L’adulte, tel un « vampire », utilise des stratégies destinées à embrouiller l’enfant qu’il va violer, toujours identiques à quelques nuances près :   – il est un habile manipulateur,   – il « embrouille » en maniant l’art du « double lien » face auquel il est impossible de se décider : « Tous les papas agissent ainsi, par amour, »,   – il impose le silence, organise son impunité : « Si tu en parles on ne te croira pas », « J’irai en prison et toi à la DDASS », etc.,   – il fait alterner des périodes d’accalmie et de violences psychologiques et sexuelles ;   – il ne donne jamais la moindre explication,   – il utilise l’isolement, stratégie idéale pour porter sans risque une attaque,   – il est expert pour monter les membres de la famille les uns contre les autres, attiser les antagonismes, colporter des rumeurs, divulguer des faux secrets, faire et défaire les alliances,   – il ne tient jamais compte des faits,   – il reporte systématiquement la responsabilité de ses actes sur sa victime : « C’est elle qui m’a séduit »,   – il la culpabilise subtilement,   – il se trouve toujours « d’excellentes justifications »,

– il passe le plus souvent pour la victime de sa victime unanimement considérée comme responsable de la situation qu’elle endure.

L’enfant se tait ou prend le parti de son agresseur, qu’il aime quoi qu’il en soit. D’autre part, les victimes de traumatismes répétés génèrent des sentiments de rejet de la part de tous leurs interlocuteurs : c’est précisément ce mécanisme d’inversion qui signe le processus pervers.

Ainsi faut-il décoder ses stratégies d’emprise pour aider la victime à retrouver son autonomie psychique.

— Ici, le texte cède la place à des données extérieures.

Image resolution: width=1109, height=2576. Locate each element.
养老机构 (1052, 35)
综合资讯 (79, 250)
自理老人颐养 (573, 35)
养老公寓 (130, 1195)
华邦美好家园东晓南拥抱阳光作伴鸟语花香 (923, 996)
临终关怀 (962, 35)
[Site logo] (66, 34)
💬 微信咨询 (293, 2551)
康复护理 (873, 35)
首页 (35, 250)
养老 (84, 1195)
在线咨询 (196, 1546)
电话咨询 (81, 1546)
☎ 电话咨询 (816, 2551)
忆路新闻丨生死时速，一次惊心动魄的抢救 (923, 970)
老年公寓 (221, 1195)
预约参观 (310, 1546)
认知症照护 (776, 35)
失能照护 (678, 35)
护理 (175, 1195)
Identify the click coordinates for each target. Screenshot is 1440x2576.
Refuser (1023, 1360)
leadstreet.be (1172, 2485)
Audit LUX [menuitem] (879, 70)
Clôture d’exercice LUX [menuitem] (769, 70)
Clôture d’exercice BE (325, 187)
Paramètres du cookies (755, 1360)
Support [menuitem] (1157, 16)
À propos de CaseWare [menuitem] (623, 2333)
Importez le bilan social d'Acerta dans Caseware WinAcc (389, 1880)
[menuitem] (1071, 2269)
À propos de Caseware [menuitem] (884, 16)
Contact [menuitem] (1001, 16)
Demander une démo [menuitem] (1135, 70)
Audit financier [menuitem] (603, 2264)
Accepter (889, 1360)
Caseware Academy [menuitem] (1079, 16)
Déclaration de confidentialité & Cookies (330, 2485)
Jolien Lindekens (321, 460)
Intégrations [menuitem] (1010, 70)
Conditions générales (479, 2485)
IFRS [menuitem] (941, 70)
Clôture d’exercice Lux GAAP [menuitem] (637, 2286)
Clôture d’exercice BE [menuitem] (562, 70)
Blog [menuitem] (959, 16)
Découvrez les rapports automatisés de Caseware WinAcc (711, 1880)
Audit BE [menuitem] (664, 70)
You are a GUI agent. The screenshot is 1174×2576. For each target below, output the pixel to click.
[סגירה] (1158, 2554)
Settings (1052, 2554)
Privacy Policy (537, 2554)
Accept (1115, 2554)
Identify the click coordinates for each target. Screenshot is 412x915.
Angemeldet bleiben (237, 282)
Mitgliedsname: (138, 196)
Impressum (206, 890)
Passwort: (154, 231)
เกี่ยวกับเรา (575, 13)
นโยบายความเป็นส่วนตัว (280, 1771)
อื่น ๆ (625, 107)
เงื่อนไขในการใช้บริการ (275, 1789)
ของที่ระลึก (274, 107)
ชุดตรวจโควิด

Décodage ou comment briser l’emprise ? Les enfants victimes n’espèrent bientôt plus aucune aide extérieure. Ils apprennent à leur dépend que les adultes se taisent souvent, même lorsqu’ils se présentent couverts de blessures à l’école. Des milliers de témoignages d’adultes le confirment : le déni a la peau dure. Les agresseurs quand ils sont démasqués se reconnaissent, ils sont prompts à former des groupements d’intérêts, des associations de malfaiteurs. Experts en manipulation des personnes, des institutions et des médias, ils savent actionner les ressorts de l’indignation. Il est en général impossible de négocier avec eux : ils ne connaissant que les rapports de force dans lesquels ils excellent. Le recours à la loi est, en bonne théorie, la meilleure façon de rétablir la vérité. Mais l’expérience prouve qu’il est impossible de se défendre quand on est un enfant et que c’est difficile quand on est adulte parce que le droit lui-même n’est pas adapté pour protéger efficacement et que les professionnels ne sont pas toujours formés ou formater par les idéologies du déni que nous avons énumérées plus haut. Il faut cependant nécessairement choisir la voie de la solidarité et de la résistance qui est celle des associations spécialisées : associations, services d’aide aux victimes, associations de victimes. La victime d’inceste peut également demander une aide à un professionnel de santé ayant l’expérience de l’emprise et du psychotraumatisme.

Quand le groupe solidaire est parvenu à monter un dossier qui rassemble des témoignages et des certificats médicaux pour l’essentiel, il porte l’affaire en justice en sachant que la justice va réclamer des éléments objectifs parfois difficiles à rassembler dans un contexte actuellement peu favorables aux victimes.

Conséquences médicales possibles de l’inceste

Les conséquences sociales et personnelles des violences sexuelles subies dans l’enfance ont fait l’objet de multiples études rétrospectives.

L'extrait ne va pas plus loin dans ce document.